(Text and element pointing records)
/---
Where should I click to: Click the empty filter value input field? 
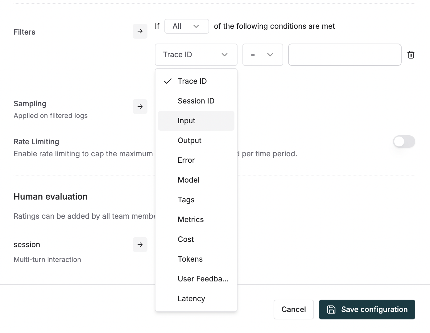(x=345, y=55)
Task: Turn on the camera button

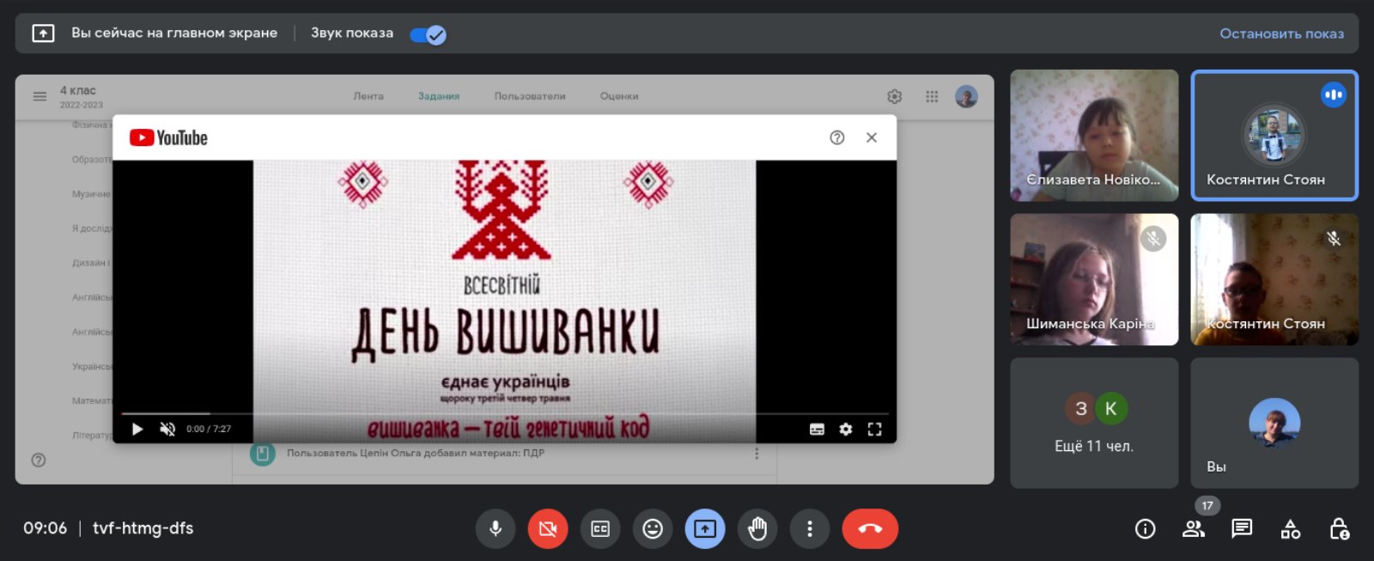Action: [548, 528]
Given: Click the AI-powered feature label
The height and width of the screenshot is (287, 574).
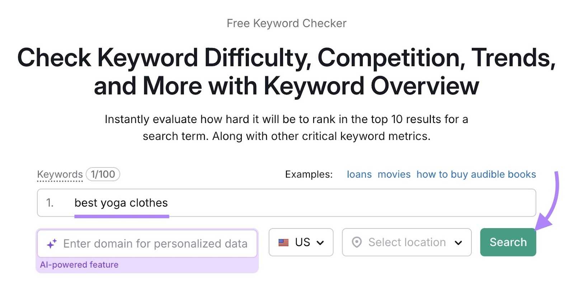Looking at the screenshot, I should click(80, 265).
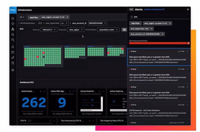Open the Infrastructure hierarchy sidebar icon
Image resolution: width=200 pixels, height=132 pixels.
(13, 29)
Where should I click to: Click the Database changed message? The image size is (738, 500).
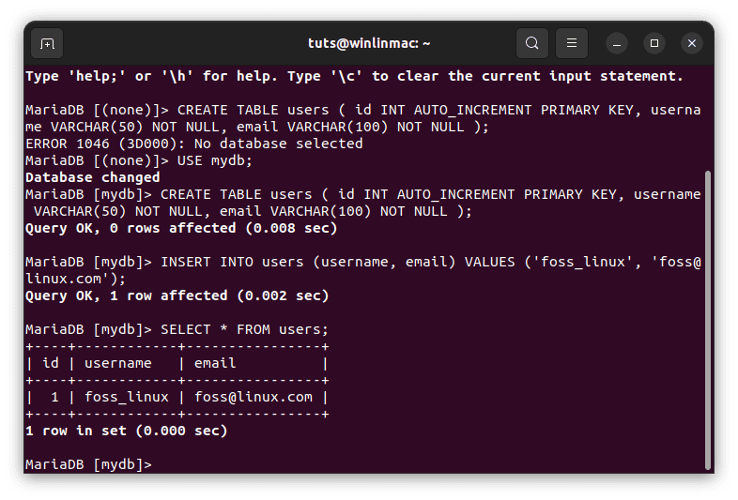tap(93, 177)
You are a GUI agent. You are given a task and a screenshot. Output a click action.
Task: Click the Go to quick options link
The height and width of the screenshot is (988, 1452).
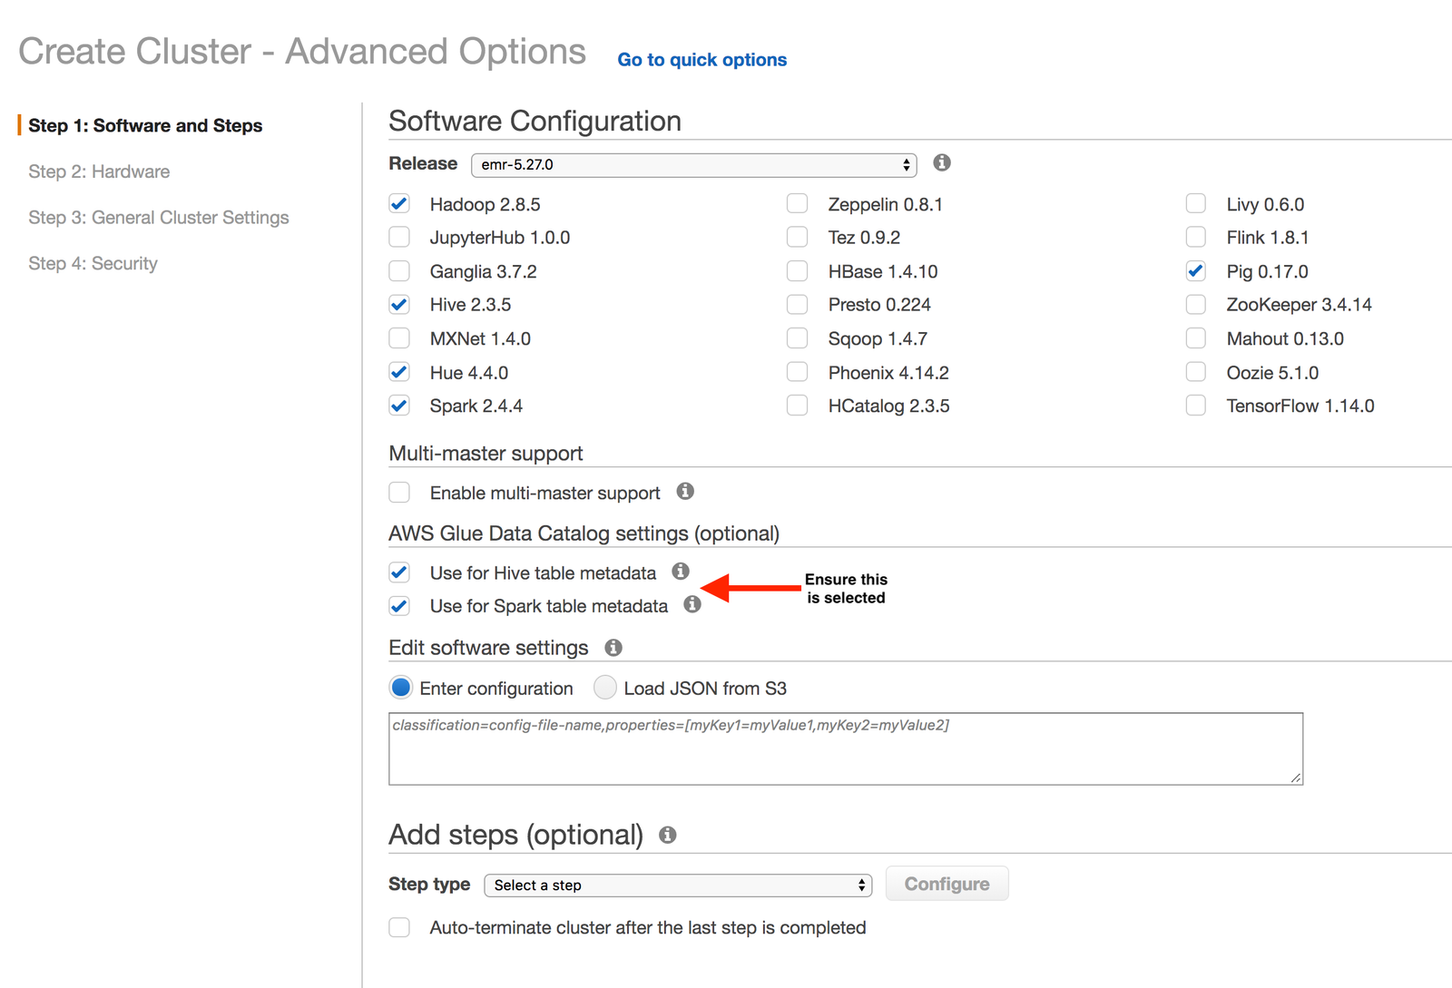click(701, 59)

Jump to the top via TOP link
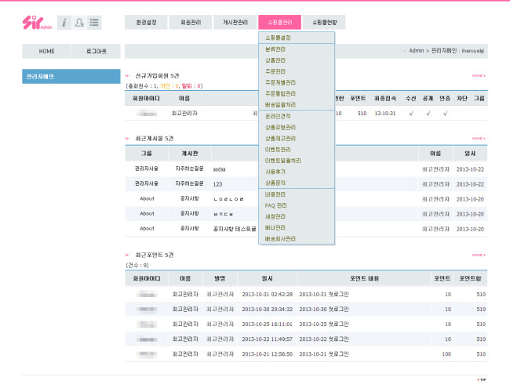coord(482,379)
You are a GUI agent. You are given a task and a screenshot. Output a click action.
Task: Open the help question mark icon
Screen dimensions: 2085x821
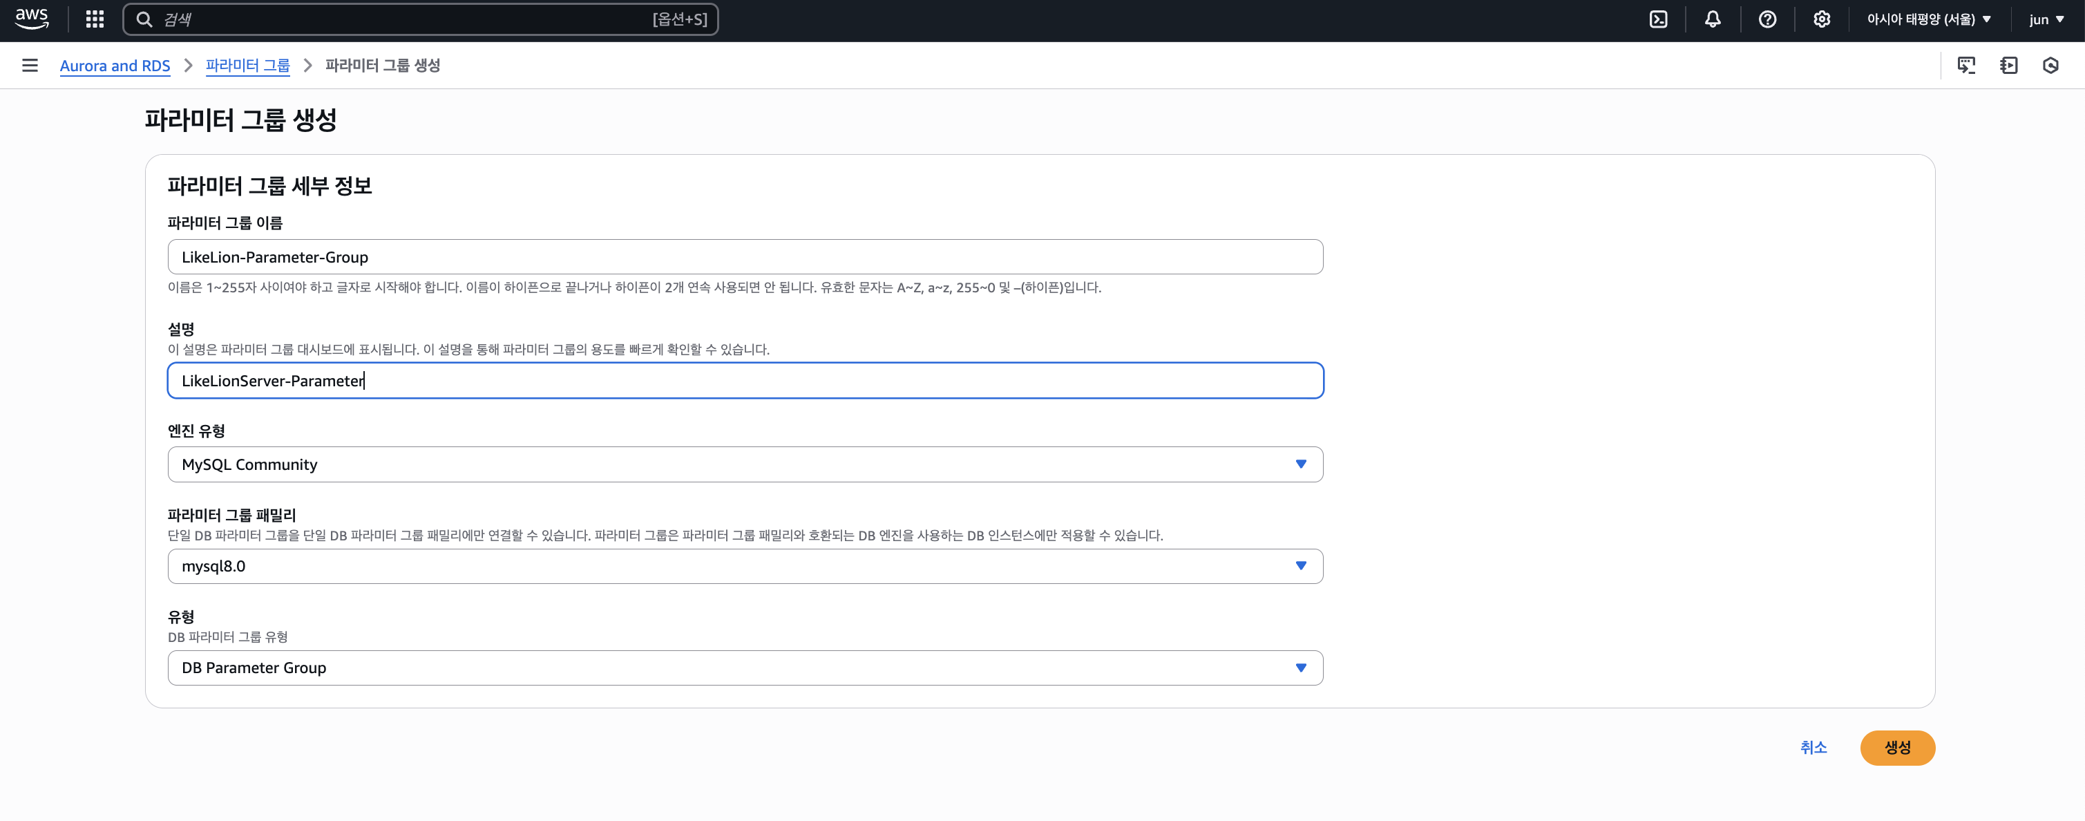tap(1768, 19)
\---
— TASK BRIEF —
Reproduce every row above word for word, leaving the pictures out.

— SOLUTION BELOW —
Where should I click to: Click the empty filter value input field? 
(x=345, y=55)
Task: Turn on the camera button

Action: [548, 528]
Given: Click the AI-powered feature label
The height and width of the screenshot is (287, 574).
Looking at the screenshot, I should click(80, 265).
Open the Infrastructure hierarchy sidebar icon
Image resolution: width=200 pixels, height=132 pixels.
(13, 29)
Where should I click to: Click the Database changed message? The image size is (738, 500).
tap(93, 177)
You are a GUI agent. You are given a task and a screenshot. Output a click action.
Task: Click the Go to quick options link
The height and width of the screenshot is (988, 1452).
click(701, 59)

Jump to the top via TOP link
coord(482,379)
You are a GUI agent. You are given a task and a screenshot. Output a click action.
Task: Open the help question mark icon
Screen dimensions: 2085x821
tap(1768, 19)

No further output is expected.